I was a much greater college student than high school student, with a cumulative GPA of 3.88 (honors society and summa cum laude) versus a 3.197 and nothing to show for it. The reason, you may ask? It wasn't effort or attitude. I didn't really have a life in high school, so there weren't many distractions for me. The simple fact is, in college I took one bullshit math class and one lightweight chemistry class, resulting in one A- and an A. In high school, I took four years of math and three years of science, resulting in two A's, eight B's, two C's, and two D's.
 
WM, someday I might buy an almighty TI-92, but I still want to learn this shit. The TI-89 is garbage, and was being used when I was in 10th grade. The TI-92 literally does everything for you, including showing you the work. You will never again have to think for yourself in math if you invest in one.

The TI-89 has been used since the 90's, dumbass. Don't fix what ain't broke.
 
I hate using calculators for math. When I worked with ammo my very life constituted math (albeit super simple math). I never once used a calculator, preferring to either do it in my head or use the boxes to write the equations out. Hell, even at work today I still prefer to right everything out in lieu of a calculator. Especially my complex theoretical stuff (driving math).
 
I hate using calculators for math. When I worked with ammo my very life constituted math (albeit super simple math). I never once used a calculator, preferring to either do it in my head or use the boxes to write the equations out. Hell, even at work today I still prefer to right everything out in lieu of a calculator. Especially my complex theoretical stuff (driving math).

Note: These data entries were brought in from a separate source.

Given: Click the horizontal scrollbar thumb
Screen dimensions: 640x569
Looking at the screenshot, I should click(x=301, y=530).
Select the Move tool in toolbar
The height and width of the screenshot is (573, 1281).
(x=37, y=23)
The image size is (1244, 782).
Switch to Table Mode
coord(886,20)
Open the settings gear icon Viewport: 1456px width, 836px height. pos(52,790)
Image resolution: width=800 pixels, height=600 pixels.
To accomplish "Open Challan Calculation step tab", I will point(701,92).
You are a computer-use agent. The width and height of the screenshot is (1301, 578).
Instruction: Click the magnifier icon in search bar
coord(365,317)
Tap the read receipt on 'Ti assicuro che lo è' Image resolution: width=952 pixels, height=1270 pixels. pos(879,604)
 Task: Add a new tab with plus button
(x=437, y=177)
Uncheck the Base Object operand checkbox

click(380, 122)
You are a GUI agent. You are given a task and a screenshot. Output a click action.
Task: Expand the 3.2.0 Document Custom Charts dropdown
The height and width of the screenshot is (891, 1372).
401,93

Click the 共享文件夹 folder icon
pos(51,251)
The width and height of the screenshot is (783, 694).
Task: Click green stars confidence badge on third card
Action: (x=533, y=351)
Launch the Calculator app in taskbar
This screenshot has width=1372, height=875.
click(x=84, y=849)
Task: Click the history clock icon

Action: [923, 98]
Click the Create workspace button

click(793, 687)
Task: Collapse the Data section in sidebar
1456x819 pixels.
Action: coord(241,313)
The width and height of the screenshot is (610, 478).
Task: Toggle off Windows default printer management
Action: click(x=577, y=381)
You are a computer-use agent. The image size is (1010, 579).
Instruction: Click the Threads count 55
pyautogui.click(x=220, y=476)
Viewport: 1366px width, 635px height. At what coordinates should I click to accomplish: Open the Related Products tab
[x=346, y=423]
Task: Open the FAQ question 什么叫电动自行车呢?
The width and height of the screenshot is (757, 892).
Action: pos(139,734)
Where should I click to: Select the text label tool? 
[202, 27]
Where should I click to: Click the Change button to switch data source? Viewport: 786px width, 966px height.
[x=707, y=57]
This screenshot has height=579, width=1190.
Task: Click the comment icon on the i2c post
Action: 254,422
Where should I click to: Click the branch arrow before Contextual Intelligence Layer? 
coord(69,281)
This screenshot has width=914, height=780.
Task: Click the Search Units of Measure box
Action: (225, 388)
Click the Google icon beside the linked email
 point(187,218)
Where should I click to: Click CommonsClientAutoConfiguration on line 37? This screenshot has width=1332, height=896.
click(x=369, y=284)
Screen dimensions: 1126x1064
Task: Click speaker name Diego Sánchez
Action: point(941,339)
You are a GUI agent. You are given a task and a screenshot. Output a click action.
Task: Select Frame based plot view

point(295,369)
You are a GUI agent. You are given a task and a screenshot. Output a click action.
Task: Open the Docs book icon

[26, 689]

Have fun needlessly duplicating effort.
 
And anyway, Three, they don't let you use those kinds of calculators in class, and if i want extremely fancy features I will just use wolfram alpha or mathematica. TI-92 fills a niche that didn't need to be filled, that's why nobody uses it.
 
The only difficult math I had to do in college was in chemistry. The bullshit math class I took was not terribly rigorous, and the only difficulty consisted in the scale and detail of some of the topics we covered. Naturally, I still managed to only pull off an A-, and thus wrecked my opportunity to return home from my first semester with a 4.0.
Must not have been a rigerous chemistry class either. My first quarter of Freshman chemistry we covered the gas laws and that required knowledge of solving quadratic equations. Not to mention that stoichiometry is nothing but algebra.
 
I can memorize an equation, and then use it later on in the course, and that's pretty much how it went. We had a lot of basic physics equations, such as using the speed of light. That's not the same thing as me actually understanding physics or algebra, of course.